◆ Problem description ◆
Repeat the lines of material word for word, beginning at the line containing "Where should I" and stopping after the line containing "(x=1148, y=90)".

◆ Click-target data ◆
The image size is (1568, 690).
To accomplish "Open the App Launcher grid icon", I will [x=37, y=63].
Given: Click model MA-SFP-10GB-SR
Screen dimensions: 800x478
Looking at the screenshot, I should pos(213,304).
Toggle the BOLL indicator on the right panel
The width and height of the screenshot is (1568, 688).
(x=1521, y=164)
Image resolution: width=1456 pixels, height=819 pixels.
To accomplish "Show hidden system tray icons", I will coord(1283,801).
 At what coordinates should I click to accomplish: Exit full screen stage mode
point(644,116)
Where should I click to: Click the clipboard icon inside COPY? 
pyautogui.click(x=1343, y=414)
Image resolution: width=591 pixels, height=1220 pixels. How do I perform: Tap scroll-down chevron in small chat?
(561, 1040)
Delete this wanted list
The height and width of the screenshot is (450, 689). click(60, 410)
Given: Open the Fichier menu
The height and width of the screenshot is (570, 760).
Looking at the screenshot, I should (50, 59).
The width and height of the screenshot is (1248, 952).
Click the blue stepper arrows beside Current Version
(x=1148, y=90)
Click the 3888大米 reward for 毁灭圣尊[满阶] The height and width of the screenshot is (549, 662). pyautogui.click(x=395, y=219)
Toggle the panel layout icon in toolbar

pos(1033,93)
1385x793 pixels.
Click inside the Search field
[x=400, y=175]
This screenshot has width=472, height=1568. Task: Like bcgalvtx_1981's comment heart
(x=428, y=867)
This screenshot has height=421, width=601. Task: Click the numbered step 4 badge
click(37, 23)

◆ Exercise answer ◆
Where should I click to: Click the clipboard icon inside COPY? 
pyautogui.click(x=1343, y=414)
Image resolution: width=591 pixels, height=1220 pixels. How do I perform: Tap scroll-down chevron in small chat?
(561, 1040)
Delete this wanted list
The height and width of the screenshot is (450, 689). click(60, 410)
Given: Open the Fichier menu
The height and width of the screenshot is (570, 760).
Looking at the screenshot, I should (50, 59).
The width and height of the screenshot is (1248, 952).
Click the blue stepper arrows beside Current Version
(x=1148, y=90)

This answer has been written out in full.